Background: Suboccipital myofascial release (MR) is widely used in manual therapy for addressing cervical dysfunction. However, its specific therapeutic effects remain unclear, especially when compared to sham interventions, raising questions about the roles of contextual and placebo influences. Objective: This study aimed to evaluate the immediate effects of suboccipital MR on pain pressure threshold(PPT), cervical range of motion (ROM), and proprioception, while considering the influence of non-specific effects such as placebo and contextual factors. Methods: A single-blind, sham-controlled randomized study was conducted with 30 asymptomatic participants (15 per group). The MR group received five minutes of suboccipital myofascial release, while the sham group received light touch without therapeutic pressure.Outcomes included PPT, cervical ROM (flexion, extension, and rotation), and proprioception, measured before and immediately after the intervention. A 2 × 2 mixed ANOVA was used to analyze group × time interaction and main effects. Paired t-tests were used as supportive within-group analyses. Results: The MR group showed within-group improvements in PPT (e.g., left-side PPT increased from 7.31 ± 2.58 to 8.67 ± 1.98 kg/cm², p = 0.028), cervical ROM (e.g., flexion improved from 57.00 ± 9.05° to 64.00 ± 9.60°, p = 0.0004), and proprioception (e.g., flexion reposition error decreased from 5.77 ± 2.24° to 3.70 ± 2.40°, p = 0.006). However, no significant group × time interactions were observed for any outcome, suggesting similar changes in both MR and sham groups. Conclusions: Suboccipital MR produced significant within-group improvements in PPT, cervical ROM, and proprioception.
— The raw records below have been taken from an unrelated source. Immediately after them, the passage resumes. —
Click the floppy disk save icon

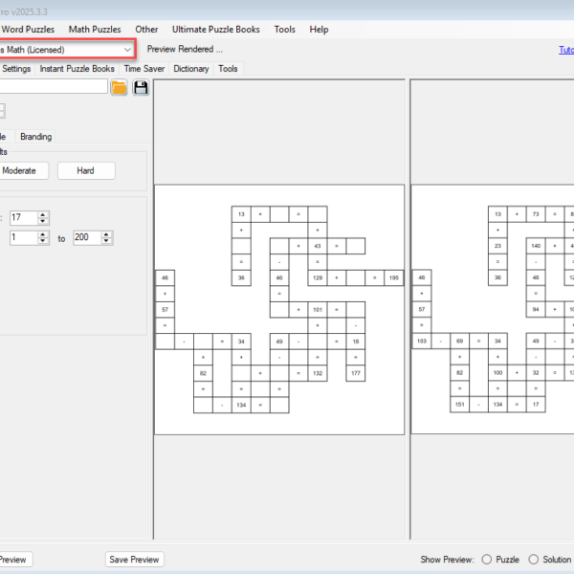pos(142,88)
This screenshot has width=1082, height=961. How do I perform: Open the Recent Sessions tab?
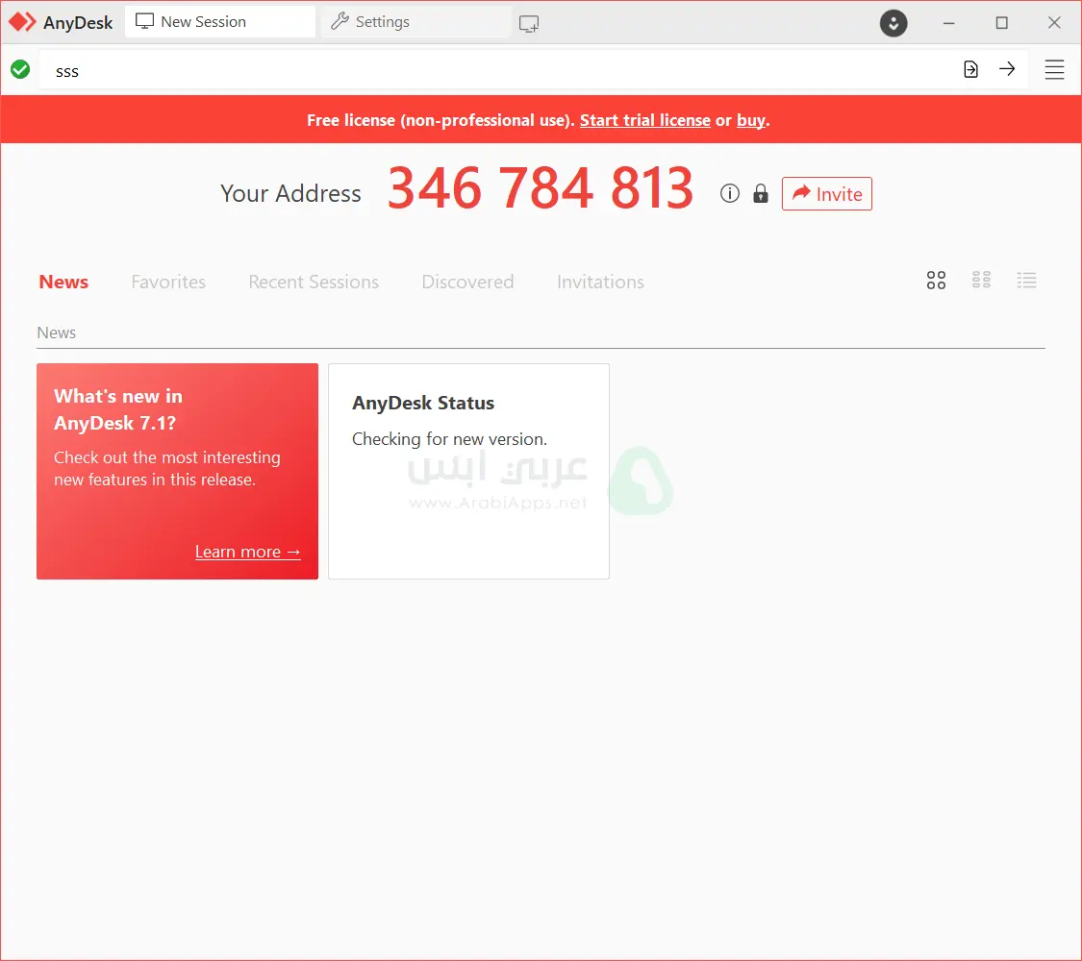(314, 282)
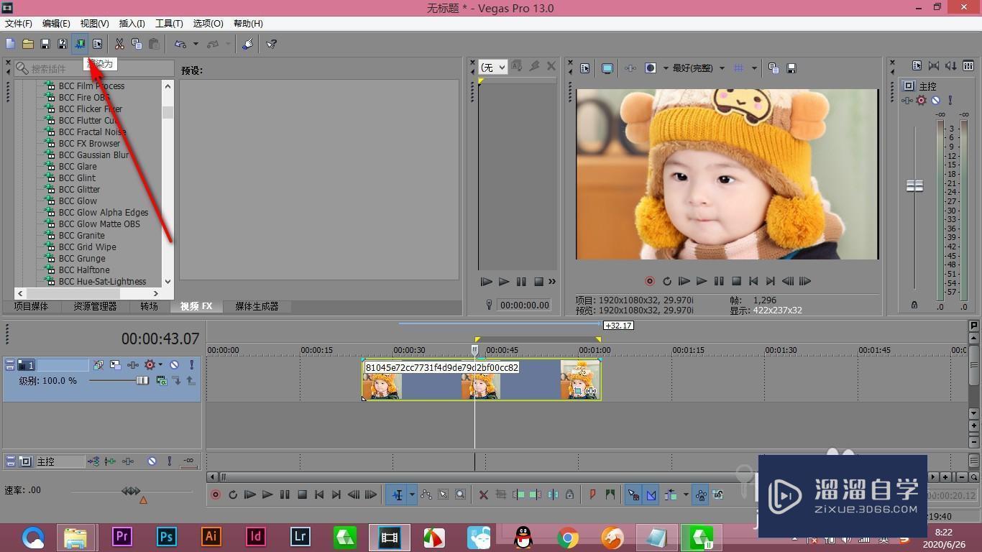This screenshot has height=552, width=982.
Task: Mute video track 1
Action: click(174, 365)
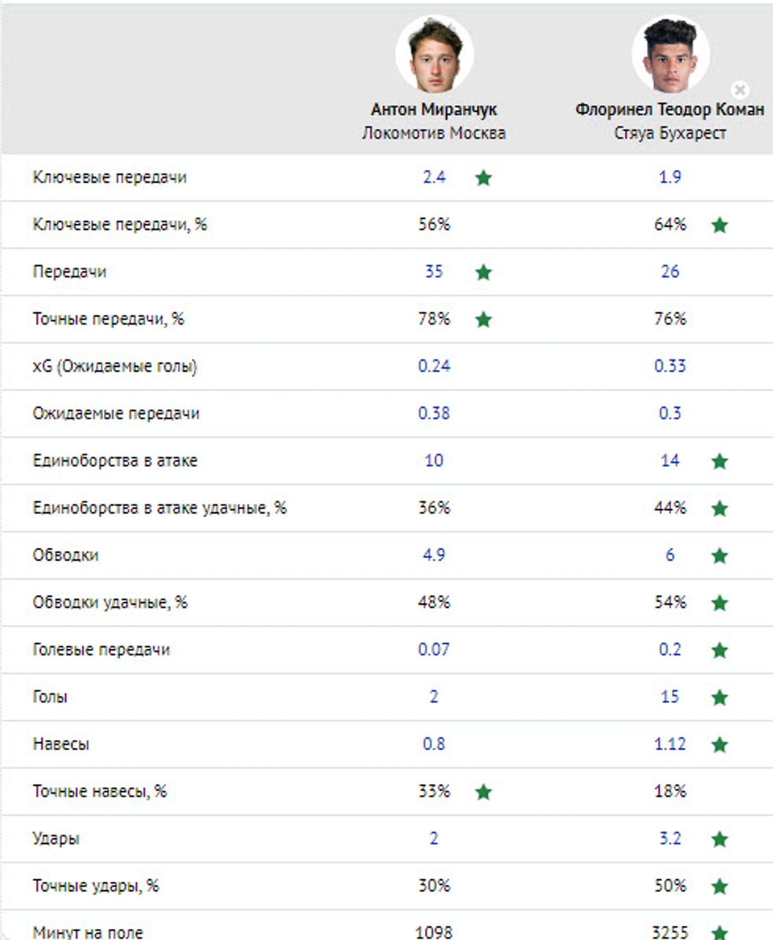The height and width of the screenshot is (940, 773).
Task: Click green star next to Coman's 6 dribbles
Action: [720, 556]
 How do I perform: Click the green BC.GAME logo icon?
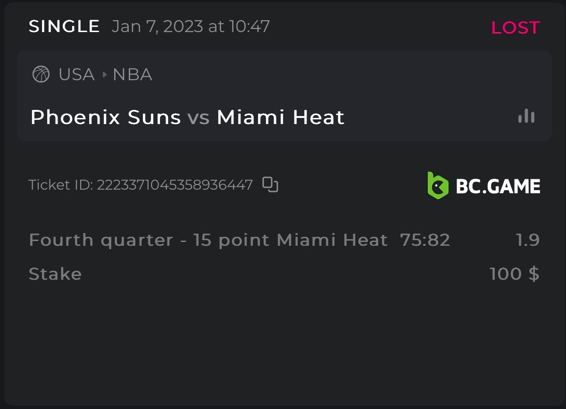click(x=438, y=184)
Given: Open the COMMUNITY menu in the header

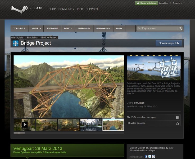Looking at the screenshot, I should [66, 9].
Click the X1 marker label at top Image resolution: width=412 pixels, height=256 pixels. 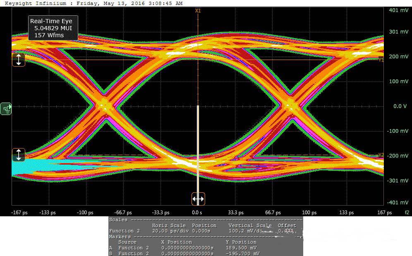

However, the absence of significant differences between the MR and sham interventions suggests that non-specific or contextual factors may account for the observed effects. Further studies are needed in symptomatic populations with longer follow-up and objective outcome measures to determine the specific efficacy of MR. Trial registration: This study was retrospectively registered with ClinicalTrials.gov under the identifier NCT06761391 on January 5, 2025.